Workers for the Fluor Corporation, a multi-billion-dollar construction and engineering company, have been at the raceway daily, tearing down parts of the 50-year-old structure and reconstructing others. The whole first floor has been shut down to the public so that the team can do the necessary work.
Not only are video gaming machines (VGMs) planned, but so is a new paddock that will no longer be viewable from inside the raceway, a possible new hotel, a 350-seat buffet, a food court, a lounge for nightly entertainment, a 4,000-seat grandstand, and a redone section for those who wager on horse-racing at Monticello and other tracks across the country.
According to a press release issued by the raceway, the VGMs will include games like Blazing Sevens, Reel Em In, Big Game Bonus Hunter, and Enchanted Unicorn.
While the work is underway for a racino, track officials have not ended their quest to bring a casino into the fold. The Cayuga Nation is waiting for approval by the federal Bureau of Indian Affairs to build a casino adjacent to the raceway.
A law has already been passed granting a casino on the site, but an agreement still needs to be reached on compensation issues with the state, says Charlie Degliomini, vice president of Corporate Communications for Empire Resorts, the company which operates the Monticello Raceway.

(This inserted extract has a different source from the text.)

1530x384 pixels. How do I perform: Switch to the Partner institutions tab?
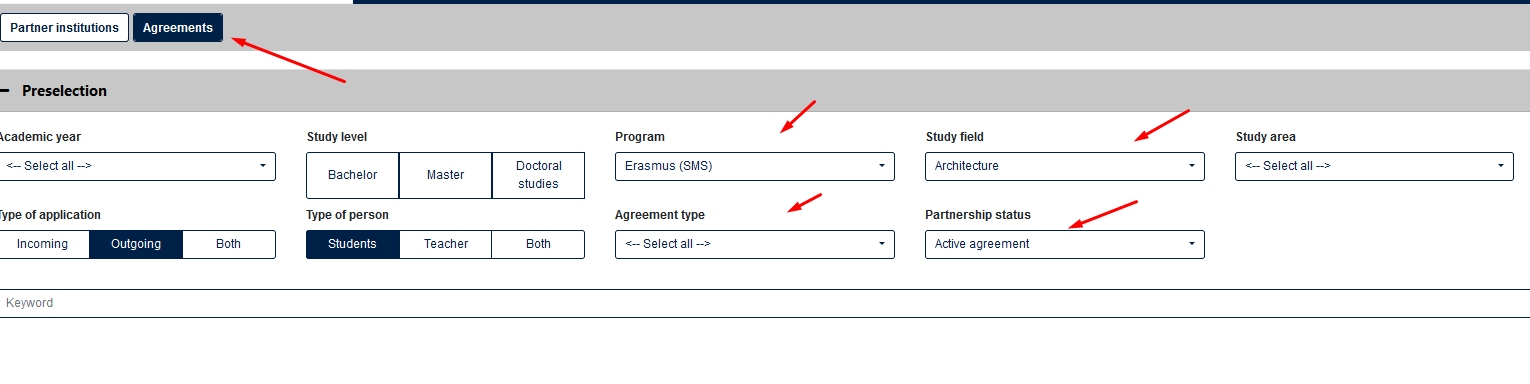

Degliomini estimated that the new racino will add approximately 400 new full-time jobs.
Meanwhile, a bill introduced by State Senator John Bonacic and Assemblywoman Aileen Gunther could introduce a referendum to legalize non-Indian gambling in Sullivan, Ulster, and Greene counties, as well as the City of Buffalo. Bonacic has called the various Native American tribes offers for compensation unfair.
Degliomini said that Empire Resorts has no current plans for a non-Indian casino. He called the prospects of legalized gambling "tough to get done," since two separate legislative approvals and a local vote would be required for its creation. (The next state legislature will take office in November 2005, so even if the current one signed off on such a plan, the process could not move forward until then.)
Even if non-Native American casinos are allowed into Sullivan County, Degliomini believes that the Mighty M Gaming will be competitive. However, he also stated that Empire Resorts would consider a casino of their own if gaming was legalized in the county.